§ Prompt
In the leadership excerpt below, condense the paragraph that begins "Joke or not, Tim thought seriously about it" into a short bulleted list that keeps its main facts.

===== Extract provided

When he was a plant manager and then a Site VP, he came in on Thanksgiving and Christmas to ask his people how they were doing. They’d typically ask: “Why are you here?” And Tim would say, “Because you are.”
On one occasion, the company sent a civil engineer to the top of a 500-foot cooling tower to do a walkdown. Tim asked the engineer: “What are you looking for while you’re up there?” The engineer mentioned concrete that’s falling or cracking, the handrail weakening, things like that, and then joked: “You should come with me.”
Joke or not, Tim thought seriously about it. Tim’s boss discouraged it. But Tim said, “If it’s not safe for me up there then why are we sending an employee?” Word of Tim’s plans got out and a multitude assembled below to watch him climb the tower, after which he conducted a three-hour inspection with the civil engineer. Tim used the time to ask him if he thought there were ways the plant could better utilize his skillset. Back on the ground, Tim acted on the answers.
That’s the kind of leading you can’t do from your office.
Another great tip comes from Steve Zanella, a friend who happens to be a senior executive in the MGM organization. One of his principles is: Take the shoeshine guy to lunch. “Everyone—both customers and employees—talks to him,” Steve told us. “He can tell you what’s moving in the right direction—and where we’re getting loose and need to tighten up operations. I’d need to conduct a dozen customer and employee focus groups to fill in the gaps if I wasn’t having regular check-ins with the shoeshine guy.” Obviously, if you’re not running a hotel or an airport, you probably don’t employ a shoeshine guy. But I bet you can likely find the equivalent.
Relinquish Your Rafts
I love “relinquish your rafts.” Would you share the parable?
A traveler on an important journey comes to a raging river. It seems there’s no way to cross. And that’s terrible news, because this is an important journey. Fortunately, she spots a rickety old raft on the bank, off in the brush. With trepidation, she pushes the raft into the water, hops on, and amazingly, uses it to reach the other side. She’s able to continue her important journey. She thinks: I may encounter other raging rivers down the path, so I must keep this raft. So she carries the raft on her back as she continues her journey. It’s a heavy raft and it slows her down. When fellow travelers point this out, she’s incredulous: “You don’t understand,” she says. “If it wasn’t for this raft, I wouldn’t be where I am today!” And she’s right. That’s literally true. The problem is: If she doesn’t put down the raft, she may not get to where she needs to go on her important journey.

==========
===== Material

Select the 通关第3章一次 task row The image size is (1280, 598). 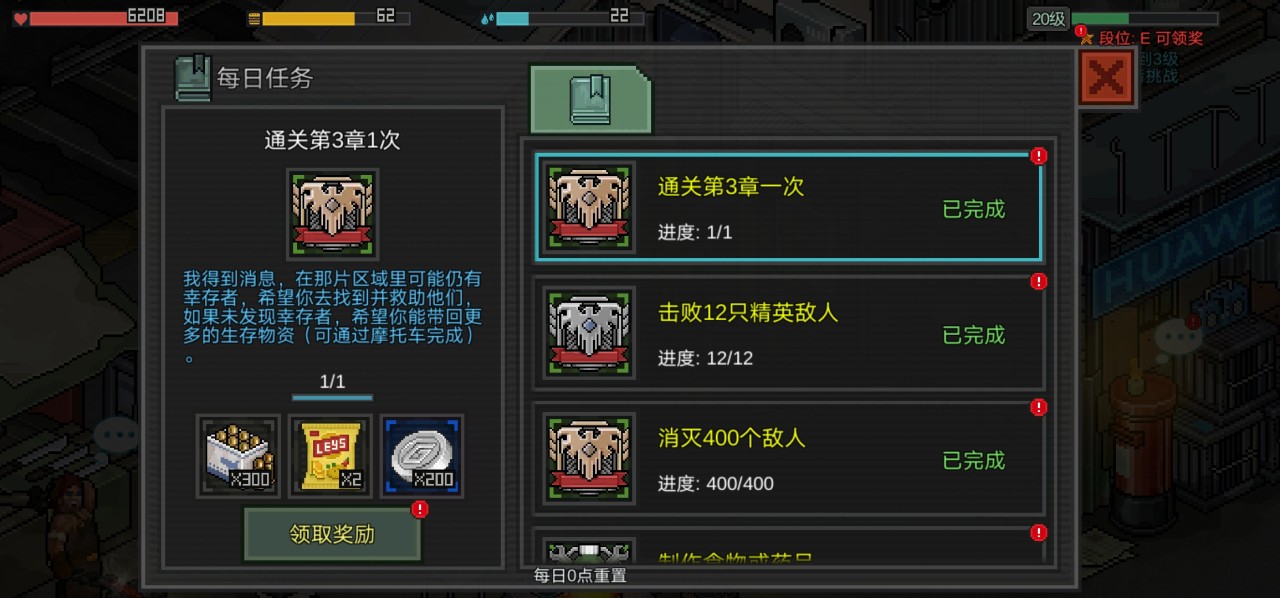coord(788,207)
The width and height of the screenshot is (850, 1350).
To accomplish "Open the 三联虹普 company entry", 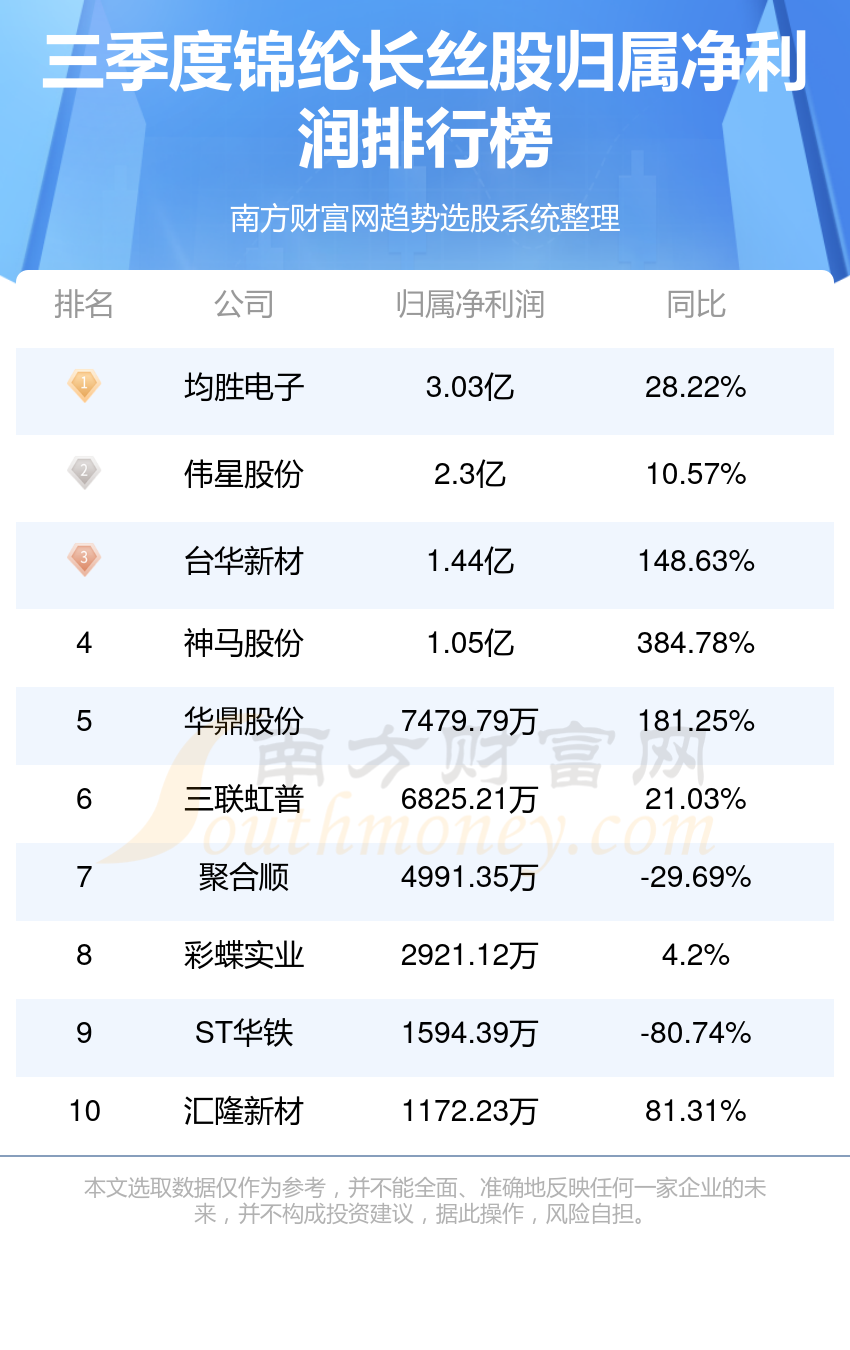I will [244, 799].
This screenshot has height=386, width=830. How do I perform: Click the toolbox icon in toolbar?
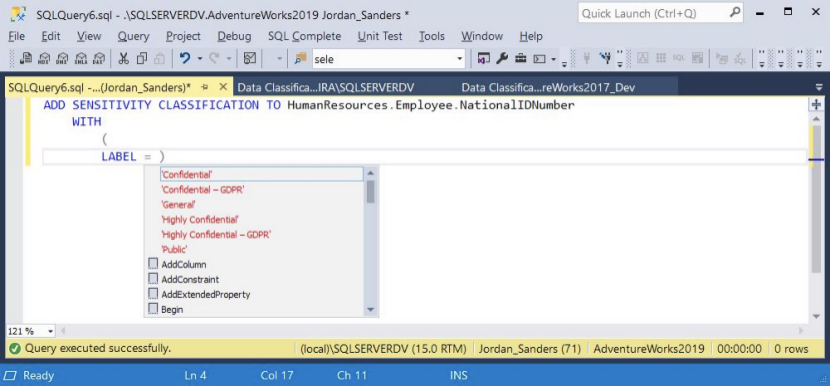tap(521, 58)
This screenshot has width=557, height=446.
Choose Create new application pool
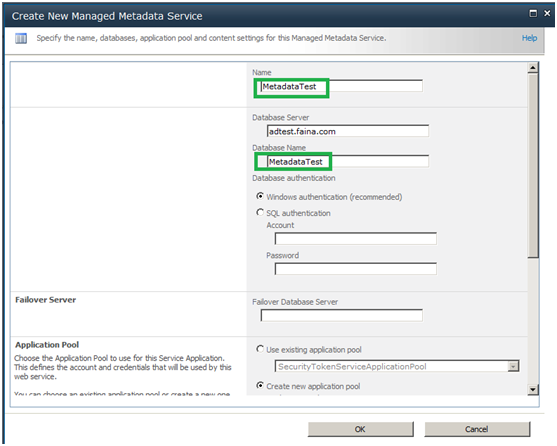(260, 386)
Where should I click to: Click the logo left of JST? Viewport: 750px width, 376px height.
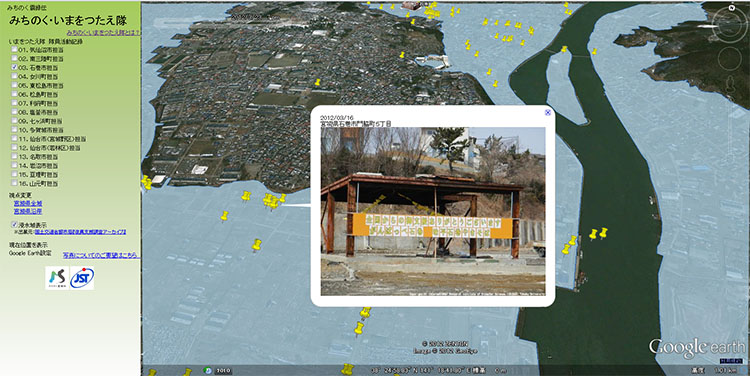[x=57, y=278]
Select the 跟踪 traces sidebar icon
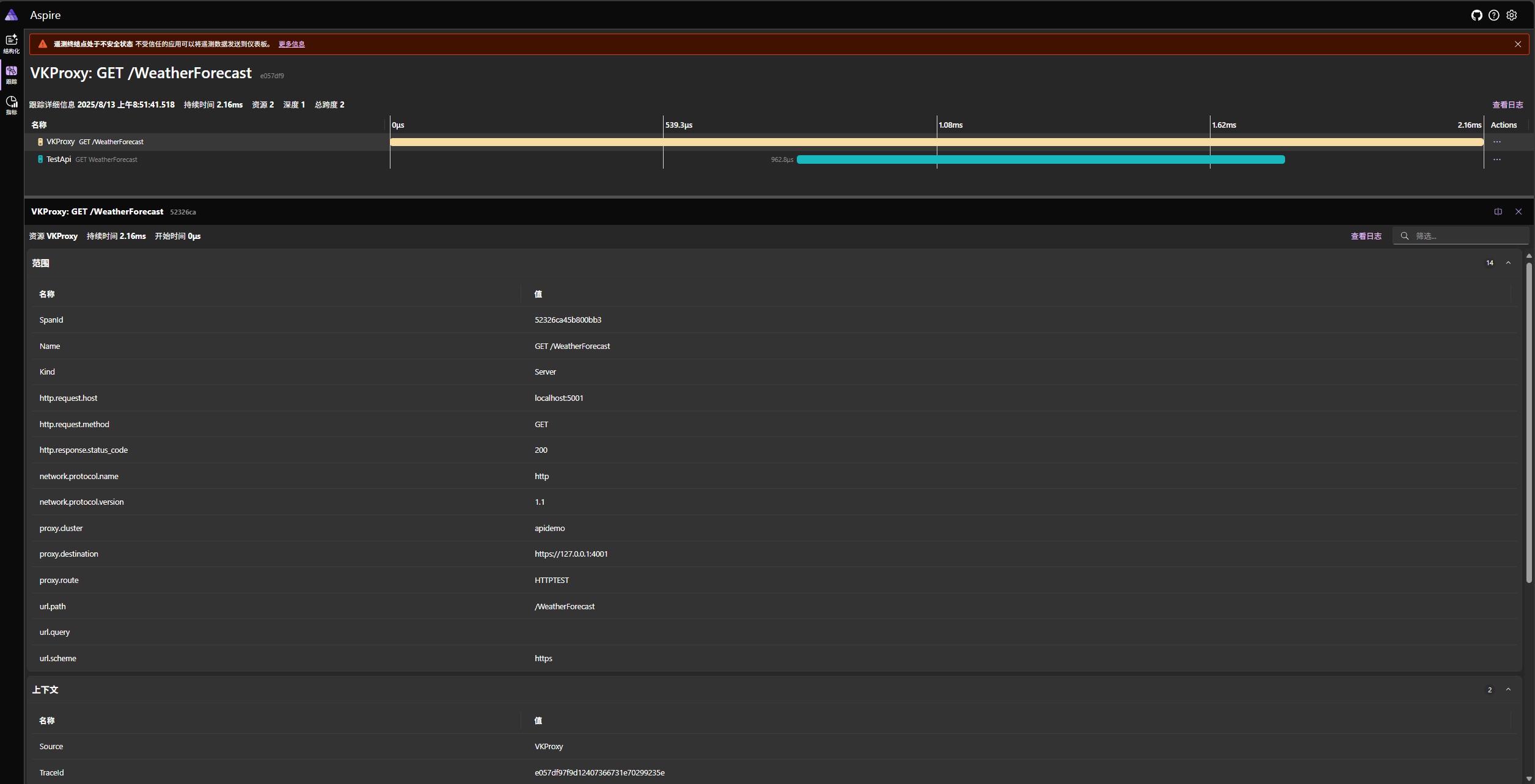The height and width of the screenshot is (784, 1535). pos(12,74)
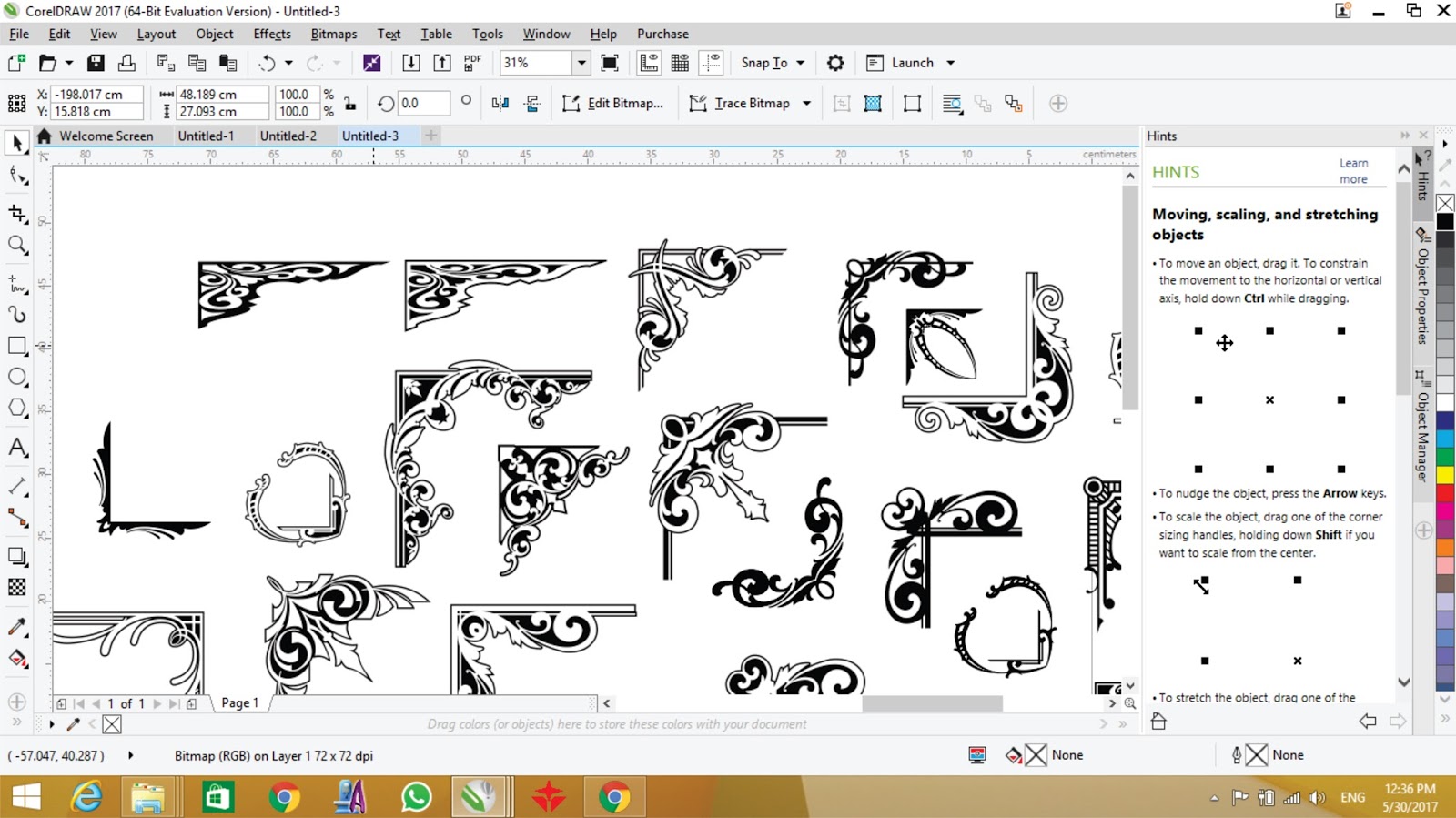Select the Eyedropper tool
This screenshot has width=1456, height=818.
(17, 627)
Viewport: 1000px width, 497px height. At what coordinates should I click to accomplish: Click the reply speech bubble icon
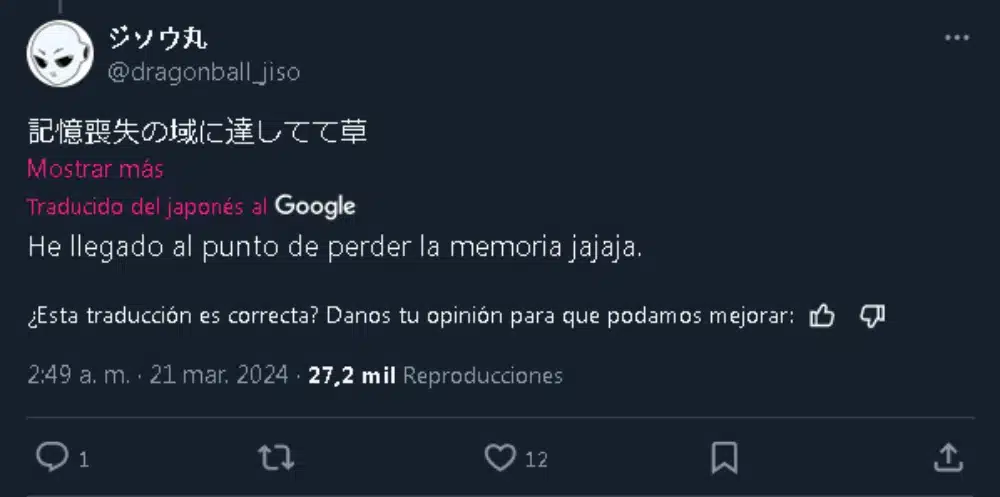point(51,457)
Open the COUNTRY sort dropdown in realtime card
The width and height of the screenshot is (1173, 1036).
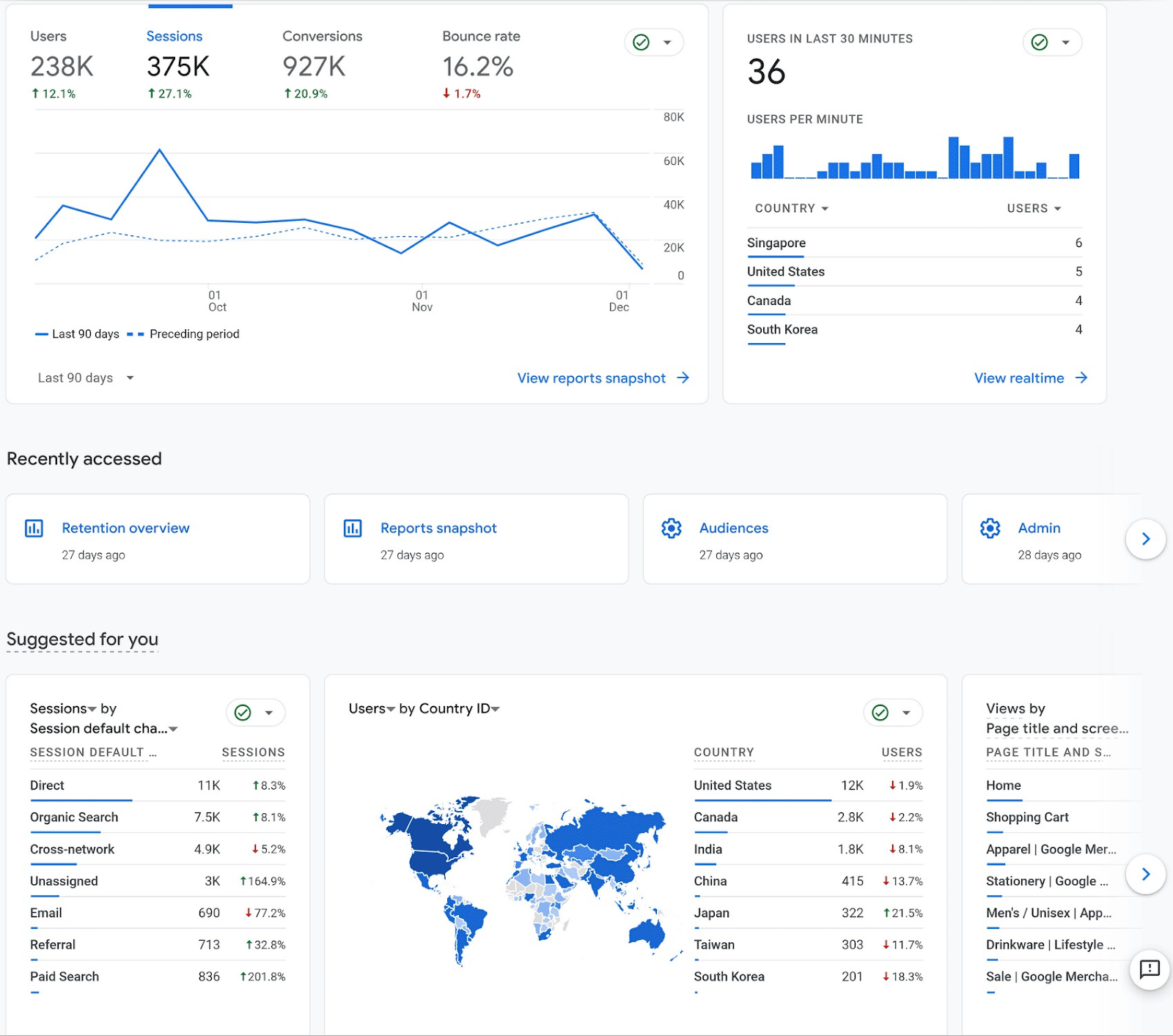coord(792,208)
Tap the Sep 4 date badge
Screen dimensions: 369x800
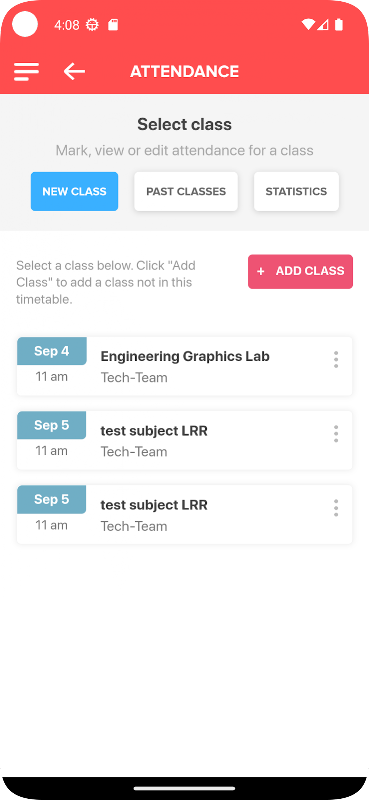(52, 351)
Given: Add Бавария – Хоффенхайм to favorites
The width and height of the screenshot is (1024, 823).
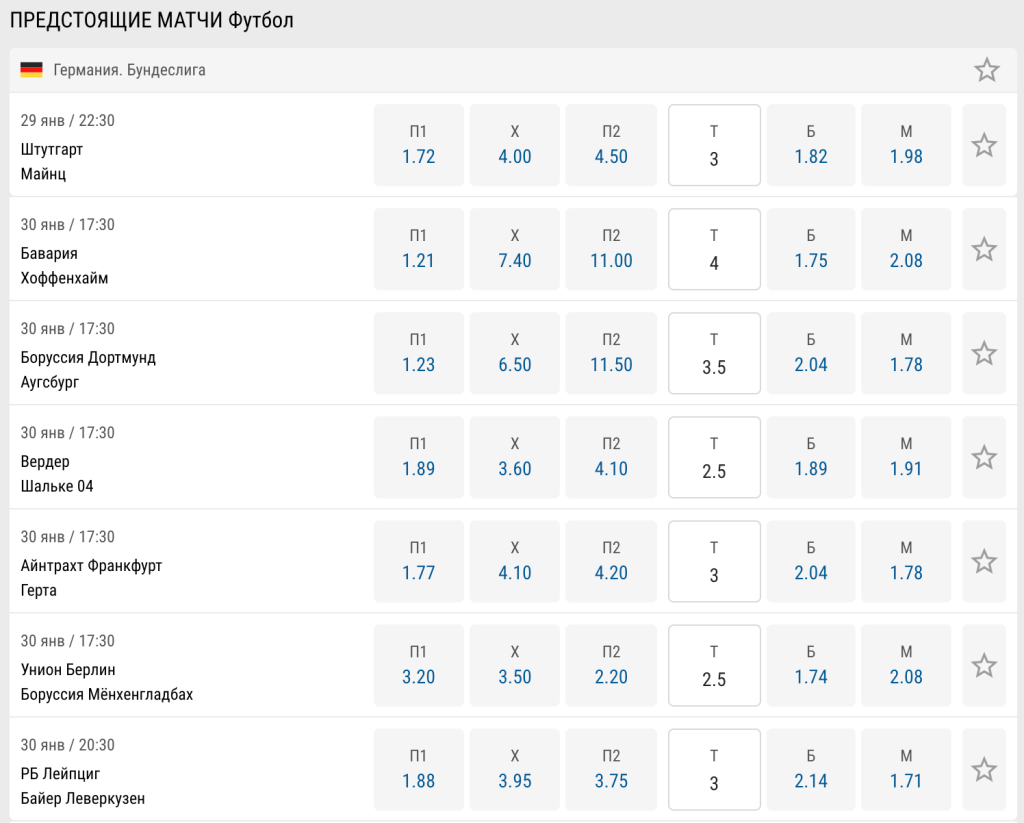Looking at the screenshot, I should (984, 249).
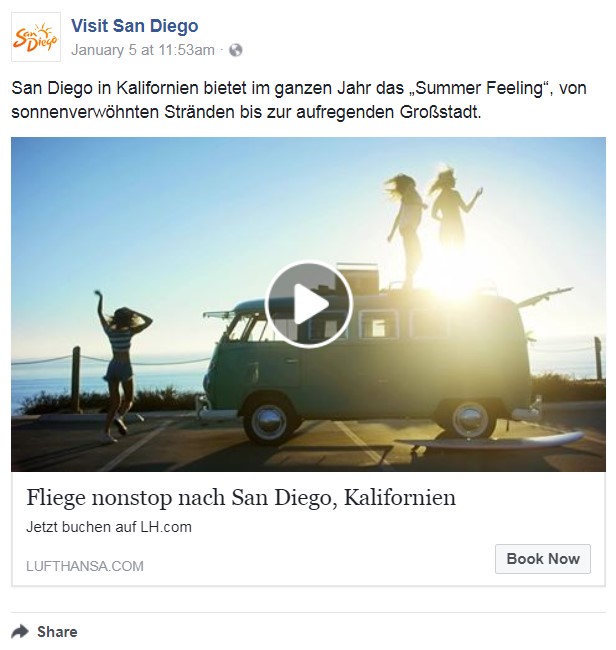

==========

§ The solution
- Tim took the engineer's joking invitation to climb the tower seriously.
- His boss discouraged it, but Tim asked why the company would send an employee somewhere unsafe for him.
- Word spread, and a crowd gathered below to watch him climb.
- He then spent three hours inspecting with the civil engineer.
- He asked the engineer whether the plant could make better use of his skills.
- Back on the ground, Tim acted on the answers.